● **Written problem**: Output every one of the following records again, character for character and without any change.

● **Stored records**:
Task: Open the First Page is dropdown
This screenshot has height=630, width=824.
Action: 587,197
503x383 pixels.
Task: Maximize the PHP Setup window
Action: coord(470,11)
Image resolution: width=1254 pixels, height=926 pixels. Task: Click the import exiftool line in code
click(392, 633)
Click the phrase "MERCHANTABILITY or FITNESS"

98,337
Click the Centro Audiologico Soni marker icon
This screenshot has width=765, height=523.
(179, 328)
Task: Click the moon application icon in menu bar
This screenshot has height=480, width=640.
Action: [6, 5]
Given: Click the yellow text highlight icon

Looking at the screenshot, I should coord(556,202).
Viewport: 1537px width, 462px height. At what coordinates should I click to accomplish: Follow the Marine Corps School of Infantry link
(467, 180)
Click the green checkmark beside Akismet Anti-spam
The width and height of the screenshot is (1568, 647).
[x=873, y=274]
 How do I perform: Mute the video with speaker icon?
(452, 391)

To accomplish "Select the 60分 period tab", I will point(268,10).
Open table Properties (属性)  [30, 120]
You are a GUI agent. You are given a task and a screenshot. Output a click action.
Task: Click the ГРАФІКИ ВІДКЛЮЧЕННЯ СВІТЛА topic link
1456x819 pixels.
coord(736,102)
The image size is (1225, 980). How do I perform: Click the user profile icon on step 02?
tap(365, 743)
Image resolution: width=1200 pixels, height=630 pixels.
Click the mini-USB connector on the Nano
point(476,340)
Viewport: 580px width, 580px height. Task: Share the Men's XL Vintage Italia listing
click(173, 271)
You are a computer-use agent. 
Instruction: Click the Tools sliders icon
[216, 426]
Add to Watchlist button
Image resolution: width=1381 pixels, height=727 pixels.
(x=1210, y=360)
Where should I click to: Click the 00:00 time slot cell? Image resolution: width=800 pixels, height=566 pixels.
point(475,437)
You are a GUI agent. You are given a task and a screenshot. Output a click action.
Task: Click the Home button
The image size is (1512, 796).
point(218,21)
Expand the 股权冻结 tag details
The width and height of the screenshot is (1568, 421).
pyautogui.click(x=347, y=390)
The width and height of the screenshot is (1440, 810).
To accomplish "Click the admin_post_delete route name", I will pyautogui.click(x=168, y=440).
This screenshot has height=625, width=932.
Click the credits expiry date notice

● **Solution to the exercise**:
Task: Open the First Page is dropdown
This screenshot has height=630, width=824.
Action: 587,197
503x383 pixels.
Task: Maximize the PHP Setup window
Action: coord(470,11)
Image resolution: width=1254 pixels, height=926 pixels. Task: Click the import exiftool line in code
click(392, 633)
Click the phrase "MERCHANTABILITY or FITNESS"

98,337
Click the Centro Audiologico Soni marker icon
This screenshot has width=765, height=523.
(179, 328)
Task: Click the moon application icon in menu bar
This screenshot has height=480, width=640.
Action: [6, 5]
Given: Click the yellow text highlight icon

Looking at the screenshot, I should coord(556,202).
Viewport: 1537px width, 462px height. At what coordinates should I click to accomplish: Follow the Marine Corps School of Infantry link
(467, 180)
Click the green checkmark beside Akismet Anti-spam
The width and height of the screenshot is (1568, 647).
[x=873, y=274]
 How do I perform: Mute the video with speaker icon?
(452, 391)

To accomplish "Select the 60分 period tab", I will point(268,10).
Open table Properties (属性)  [30, 120]
You are a GUI agent. You are given a task and a screenshot. Output a click action.
Task: Click the ГРАФІКИ ВІДКЛЮЧЕННЯ СВІТЛА topic link
1456x819 pixels.
coord(736,102)
The image size is (1225, 980). How do I perform: Click the user profile icon on step 02?
tap(365, 743)
Image resolution: width=1200 pixels, height=630 pixels.
Click the mini-USB connector on the Nano
point(476,340)
Viewport: 580px width, 580px height. Task: Share the Men's XL Vintage Italia listing
click(173, 271)
You are a computer-use agent. 
Instruction: Click the Tools sliders icon
[216, 426]
Add to Watchlist button
Image resolution: width=1381 pixels, height=727 pixels.
(x=1210, y=360)
Where should I click to: Click the 00:00 time slot cell? Image resolution: width=800 pixels, height=566 pixels.
point(475,437)
You are a GUI agent. You are given a task and a screenshot. Output a click action.
Task: Click the Home button
The image size is (1512, 796).
point(218,21)
Expand the 股权冻结 tag details
The width and height of the screenshot is (1568, 421).
pyautogui.click(x=347, y=390)
The width and height of the screenshot is (1440, 810).
To accomplish "Click the admin_post_delete route name", I will pyautogui.click(x=168, y=440).
This screenshot has height=625, width=932.
Click the credits expiry date notice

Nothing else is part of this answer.